** START **
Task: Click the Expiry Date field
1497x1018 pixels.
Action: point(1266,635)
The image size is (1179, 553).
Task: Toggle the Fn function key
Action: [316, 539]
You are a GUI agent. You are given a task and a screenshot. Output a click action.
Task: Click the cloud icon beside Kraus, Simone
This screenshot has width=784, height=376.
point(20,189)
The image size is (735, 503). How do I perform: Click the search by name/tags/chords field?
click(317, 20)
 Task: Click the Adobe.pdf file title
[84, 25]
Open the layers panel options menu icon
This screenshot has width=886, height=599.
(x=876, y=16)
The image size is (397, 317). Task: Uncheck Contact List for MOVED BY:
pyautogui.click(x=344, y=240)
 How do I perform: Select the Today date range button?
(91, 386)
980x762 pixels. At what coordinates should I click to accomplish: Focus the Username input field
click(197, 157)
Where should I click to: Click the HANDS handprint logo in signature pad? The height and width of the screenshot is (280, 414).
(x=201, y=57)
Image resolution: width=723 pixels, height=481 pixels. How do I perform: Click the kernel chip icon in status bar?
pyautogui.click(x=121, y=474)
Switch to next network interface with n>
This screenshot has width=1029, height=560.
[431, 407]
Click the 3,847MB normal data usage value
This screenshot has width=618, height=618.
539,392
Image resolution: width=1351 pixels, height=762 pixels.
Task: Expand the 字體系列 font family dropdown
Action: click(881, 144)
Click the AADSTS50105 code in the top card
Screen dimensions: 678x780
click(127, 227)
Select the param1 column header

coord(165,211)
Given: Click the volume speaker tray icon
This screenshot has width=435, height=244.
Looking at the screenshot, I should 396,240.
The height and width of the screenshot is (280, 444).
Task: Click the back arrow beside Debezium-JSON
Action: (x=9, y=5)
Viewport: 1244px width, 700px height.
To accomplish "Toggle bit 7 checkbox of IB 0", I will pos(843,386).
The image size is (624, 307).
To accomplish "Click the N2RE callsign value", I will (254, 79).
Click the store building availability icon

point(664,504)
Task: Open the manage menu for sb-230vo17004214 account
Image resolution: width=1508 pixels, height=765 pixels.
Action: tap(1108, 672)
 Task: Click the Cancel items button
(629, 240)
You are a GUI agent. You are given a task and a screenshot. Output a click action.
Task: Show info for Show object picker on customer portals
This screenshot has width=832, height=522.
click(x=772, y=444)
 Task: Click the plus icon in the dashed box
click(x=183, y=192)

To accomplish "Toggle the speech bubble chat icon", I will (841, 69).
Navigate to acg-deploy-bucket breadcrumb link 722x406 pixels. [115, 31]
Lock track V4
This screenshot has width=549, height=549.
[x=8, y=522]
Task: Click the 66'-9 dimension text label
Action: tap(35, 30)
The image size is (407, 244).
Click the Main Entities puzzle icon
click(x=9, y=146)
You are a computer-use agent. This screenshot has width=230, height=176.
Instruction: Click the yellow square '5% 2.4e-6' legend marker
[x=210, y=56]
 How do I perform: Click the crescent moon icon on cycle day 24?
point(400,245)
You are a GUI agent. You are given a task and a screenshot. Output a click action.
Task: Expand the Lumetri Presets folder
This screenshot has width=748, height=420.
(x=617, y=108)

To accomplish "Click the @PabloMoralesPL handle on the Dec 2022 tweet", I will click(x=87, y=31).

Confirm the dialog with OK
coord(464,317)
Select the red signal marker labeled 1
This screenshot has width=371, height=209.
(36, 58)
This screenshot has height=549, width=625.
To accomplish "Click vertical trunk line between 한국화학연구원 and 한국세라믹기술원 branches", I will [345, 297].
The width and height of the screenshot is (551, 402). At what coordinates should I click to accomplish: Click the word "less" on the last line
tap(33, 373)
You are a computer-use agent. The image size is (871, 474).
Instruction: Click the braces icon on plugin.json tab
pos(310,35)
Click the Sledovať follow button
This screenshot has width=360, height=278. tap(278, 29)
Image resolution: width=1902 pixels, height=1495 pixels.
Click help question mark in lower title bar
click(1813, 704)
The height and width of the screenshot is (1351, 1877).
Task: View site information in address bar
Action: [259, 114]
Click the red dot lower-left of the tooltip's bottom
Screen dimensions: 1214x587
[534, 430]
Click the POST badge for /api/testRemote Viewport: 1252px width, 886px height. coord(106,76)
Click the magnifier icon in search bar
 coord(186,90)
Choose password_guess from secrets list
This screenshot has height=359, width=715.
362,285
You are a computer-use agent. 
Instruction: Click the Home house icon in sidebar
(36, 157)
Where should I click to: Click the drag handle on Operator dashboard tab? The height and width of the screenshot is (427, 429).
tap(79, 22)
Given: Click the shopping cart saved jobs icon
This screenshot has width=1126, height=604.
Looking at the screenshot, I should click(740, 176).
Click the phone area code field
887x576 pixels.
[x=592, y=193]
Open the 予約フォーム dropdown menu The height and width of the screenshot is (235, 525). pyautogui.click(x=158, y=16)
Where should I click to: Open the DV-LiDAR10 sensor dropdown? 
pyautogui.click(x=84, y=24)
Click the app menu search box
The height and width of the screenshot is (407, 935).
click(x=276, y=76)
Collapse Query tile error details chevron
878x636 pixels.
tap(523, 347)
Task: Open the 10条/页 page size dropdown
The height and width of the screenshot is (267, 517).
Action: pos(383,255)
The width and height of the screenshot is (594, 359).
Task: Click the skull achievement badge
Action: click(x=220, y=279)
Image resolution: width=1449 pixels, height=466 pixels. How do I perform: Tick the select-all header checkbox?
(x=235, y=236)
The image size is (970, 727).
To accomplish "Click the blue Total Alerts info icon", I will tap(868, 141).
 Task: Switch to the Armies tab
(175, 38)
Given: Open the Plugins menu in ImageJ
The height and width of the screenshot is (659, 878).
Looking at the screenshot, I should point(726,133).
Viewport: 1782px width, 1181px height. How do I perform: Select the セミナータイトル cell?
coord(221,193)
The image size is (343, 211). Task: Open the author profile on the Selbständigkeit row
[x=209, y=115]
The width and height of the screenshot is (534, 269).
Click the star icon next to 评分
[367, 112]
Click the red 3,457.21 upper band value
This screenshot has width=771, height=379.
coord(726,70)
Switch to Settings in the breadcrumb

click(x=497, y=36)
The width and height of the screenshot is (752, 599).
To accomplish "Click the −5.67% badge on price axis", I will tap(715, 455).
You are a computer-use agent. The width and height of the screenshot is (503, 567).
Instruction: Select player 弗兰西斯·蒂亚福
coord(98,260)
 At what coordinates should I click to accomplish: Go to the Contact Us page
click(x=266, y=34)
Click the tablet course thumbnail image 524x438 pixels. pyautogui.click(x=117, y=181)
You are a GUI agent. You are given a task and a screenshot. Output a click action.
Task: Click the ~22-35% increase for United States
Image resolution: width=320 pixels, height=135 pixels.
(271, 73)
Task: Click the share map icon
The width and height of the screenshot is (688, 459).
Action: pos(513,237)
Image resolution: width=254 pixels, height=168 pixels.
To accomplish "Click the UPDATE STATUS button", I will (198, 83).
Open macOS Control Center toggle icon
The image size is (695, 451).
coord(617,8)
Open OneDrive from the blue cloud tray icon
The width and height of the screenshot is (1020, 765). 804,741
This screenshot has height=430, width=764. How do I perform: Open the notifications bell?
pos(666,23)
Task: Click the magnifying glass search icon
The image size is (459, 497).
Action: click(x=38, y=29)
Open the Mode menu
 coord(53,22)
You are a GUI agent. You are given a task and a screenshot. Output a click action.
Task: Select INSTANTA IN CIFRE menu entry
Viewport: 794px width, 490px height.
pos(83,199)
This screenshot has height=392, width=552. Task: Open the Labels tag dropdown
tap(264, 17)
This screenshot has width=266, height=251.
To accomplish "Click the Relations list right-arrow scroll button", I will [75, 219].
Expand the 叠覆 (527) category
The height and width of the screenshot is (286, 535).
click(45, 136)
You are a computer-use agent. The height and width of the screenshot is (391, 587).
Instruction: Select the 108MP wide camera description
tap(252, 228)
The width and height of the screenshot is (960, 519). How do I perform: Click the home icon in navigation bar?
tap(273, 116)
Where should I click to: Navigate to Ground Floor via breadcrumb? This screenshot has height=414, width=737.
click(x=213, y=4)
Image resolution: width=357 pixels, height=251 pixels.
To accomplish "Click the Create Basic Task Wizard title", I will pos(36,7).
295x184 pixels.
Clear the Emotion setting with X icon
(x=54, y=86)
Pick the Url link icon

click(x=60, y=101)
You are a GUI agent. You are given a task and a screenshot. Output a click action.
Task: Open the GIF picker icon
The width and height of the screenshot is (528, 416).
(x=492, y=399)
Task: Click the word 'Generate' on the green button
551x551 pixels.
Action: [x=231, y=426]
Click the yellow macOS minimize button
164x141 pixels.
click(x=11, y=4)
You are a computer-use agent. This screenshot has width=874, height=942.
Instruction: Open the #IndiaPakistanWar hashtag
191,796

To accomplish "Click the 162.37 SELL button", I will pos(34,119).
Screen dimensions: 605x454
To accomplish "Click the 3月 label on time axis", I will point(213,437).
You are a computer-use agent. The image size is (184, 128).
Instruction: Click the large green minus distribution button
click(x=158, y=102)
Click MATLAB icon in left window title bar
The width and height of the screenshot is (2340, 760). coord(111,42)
** END **
OBJECTIVE - Can you convert the records starting at the line containing "295x184 pixels." and ending at the line containing "I will pos(34,119)." into a JSON list of strings, one string per line, leaving out blank lines?

SOLUTION FOR THIS EXERCISE -
[
  "295x184 pixels.",
  "Clear the Emotion setting with X icon",
  "(x=54, y=86)",
  "Pick the Url link icon",
  "click(x=60, y=101)",
  "You are a GUI agent. You are given a task and a screenshot. Output a click action.",
  "Task: Open the GIF picker icon",
  "The width and height of the screenshot is (528, 416).",
  "(x=492, y=399)",
  "Task: Click the word 'Generate' on the green button",
  "551x551 pixels.",
  "Action: [x=231, y=426]",
  "Click the yellow macOS minimize button",
  "164x141 pixels.",
  "click(x=11, y=4)",
  "You are a computer-use agent. This screenshot has width=874, height=942.",
  "Instruction: Open the #IndiaPakistanWar hashtag",
  "191,796",
  "To accomplish \"Click the 162.37 SELL button\", I will pos(34,119)."
]